> **What to work on**:
Rewrite all of the records below with every instance of "sidebar" replaced by "side panel", keeping everything else the same.

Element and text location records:
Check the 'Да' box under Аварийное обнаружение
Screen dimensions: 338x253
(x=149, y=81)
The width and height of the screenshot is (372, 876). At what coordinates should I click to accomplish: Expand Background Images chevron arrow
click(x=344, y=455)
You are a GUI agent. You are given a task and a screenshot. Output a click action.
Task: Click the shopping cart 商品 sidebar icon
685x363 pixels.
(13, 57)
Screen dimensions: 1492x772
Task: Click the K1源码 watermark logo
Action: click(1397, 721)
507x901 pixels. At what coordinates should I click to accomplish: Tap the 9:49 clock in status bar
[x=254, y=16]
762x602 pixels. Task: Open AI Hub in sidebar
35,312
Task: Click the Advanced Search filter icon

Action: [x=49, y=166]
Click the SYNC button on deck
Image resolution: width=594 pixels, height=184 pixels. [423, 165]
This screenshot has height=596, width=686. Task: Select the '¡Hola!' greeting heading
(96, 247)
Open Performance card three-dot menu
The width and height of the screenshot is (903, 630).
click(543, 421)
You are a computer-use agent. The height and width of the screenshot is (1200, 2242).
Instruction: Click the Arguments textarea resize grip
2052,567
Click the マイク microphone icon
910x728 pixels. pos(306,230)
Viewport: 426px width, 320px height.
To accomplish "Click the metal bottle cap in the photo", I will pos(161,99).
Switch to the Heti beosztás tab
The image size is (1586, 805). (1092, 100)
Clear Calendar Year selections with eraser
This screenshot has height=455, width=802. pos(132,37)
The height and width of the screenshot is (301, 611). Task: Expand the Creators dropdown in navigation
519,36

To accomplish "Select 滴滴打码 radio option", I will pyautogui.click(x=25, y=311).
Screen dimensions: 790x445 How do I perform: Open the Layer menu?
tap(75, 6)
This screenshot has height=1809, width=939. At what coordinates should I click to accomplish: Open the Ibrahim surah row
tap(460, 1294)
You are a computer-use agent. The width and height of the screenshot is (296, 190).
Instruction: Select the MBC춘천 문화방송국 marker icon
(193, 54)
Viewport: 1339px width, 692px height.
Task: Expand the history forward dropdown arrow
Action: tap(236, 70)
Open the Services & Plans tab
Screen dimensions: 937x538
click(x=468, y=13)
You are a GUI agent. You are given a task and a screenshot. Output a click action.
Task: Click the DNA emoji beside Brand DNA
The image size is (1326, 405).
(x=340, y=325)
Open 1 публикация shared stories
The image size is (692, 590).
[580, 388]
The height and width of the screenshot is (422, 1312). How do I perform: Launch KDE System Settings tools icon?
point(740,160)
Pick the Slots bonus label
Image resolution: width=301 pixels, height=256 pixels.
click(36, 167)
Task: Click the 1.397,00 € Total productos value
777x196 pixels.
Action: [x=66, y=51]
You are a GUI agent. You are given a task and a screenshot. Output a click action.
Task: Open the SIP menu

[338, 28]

> **Answer to this task**:
Check the 'Да' box under Аварийное обнаружение
Screen dimensions: 338x253
(x=149, y=81)
The width and height of the screenshot is (372, 876). At what coordinates should I click to accomplish: Expand Background Images chevron arrow
click(x=344, y=455)
You are a GUI agent. You are given a task and a screenshot. Output a click action.
Task: Click the shopping cart 商品 side panel icon
685x363 pixels.
(13, 57)
Screen dimensions: 1492x772
Task: Click the K1源码 watermark logo
Action: click(1397, 721)
507x901 pixels. At what coordinates should I click to accomplish: Tap the 9:49 clock in status bar
[x=254, y=16]
762x602 pixels. Task: Open AI Hub in side panel
35,312
Task: Click the Advanced Search filter icon

Action: [x=49, y=166]
Click the SYNC button on deck
Image resolution: width=594 pixels, height=184 pixels. [423, 165]
This screenshot has height=596, width=686. Task: Select the '¡Hola!' greeting heading
(96, 247)
Open Performance card three-dot menu
The width and height of the screenshot is (903, 630).
click(543, 421)
You are a computer-use agent. The height and width of the screenshot is (1200, 2242).
Instruction: Click the Arguments textarea resize grip
2052,567
Click the マイク microphone icon
910x728 pixels. pos(306,230)
Viewport: 426px width, 320px height.
To accomplish "Click the metal bottle cap in the photo", I will pos(161,99).
Switch to the Heti beosztás tab
The image size is (1586, 805). (1092, 100)
Clear Calendar Year selections with eraser
This screenshot has height=455, width=802. pos(132,37)
The height and width of the screenshot is (301, 611). Task: Expand the Creators dropdown in navigation
519,36

To accomplish "Select 滴滴打码 radio option", I will pyautogui.click(x=25, y=311).
Screen dimensions: 790x445 How do I perform: Open the Layer menu?
tap(75, 6)
This screenshot has height=1809, width=939. At what coordinates should I click to accomplish: Open the Ibrahim surah row
tap(460, 1294)
You are a computer-use agent. The width and height of the screenshot is (296, 190).
Instruction: Select the MBC춘천 문화방송국 marker icon
(193, 54)
Viewport: 1339px width, 692px height.
Task: Expand the history forward dropdown arrow
Action: tap(236, 70)
Open the Services & Plans tab
Screen dimensions: 937x538
click(x=468, y=13)
You are a GUI agent. You are given a task and a screenshot. Output a click action.
Task: Click the DNA emoji beside Brand DNA
The image size is (1326, 405).
(x=340, y=325)
Open 1 публикация shared stories
The image size is (692, 590).
[580, 388]
The height and width of the screenshot is (422, 1312). How do I perform: Launch KDE System Settings tools icon?
point(740,160)
Pick the Slots bonus label
Image resolution: width=301 pixels, height=256 pixels.
click(36, 167)
Task: Click the 1.397,00 € Total productos value
777x196 pixels.
Action: [x=66, y=51]
You are a GUI agent. You are given a task and a screenshot. Output a click action.
Task: Open the SIP menu

[338, 28]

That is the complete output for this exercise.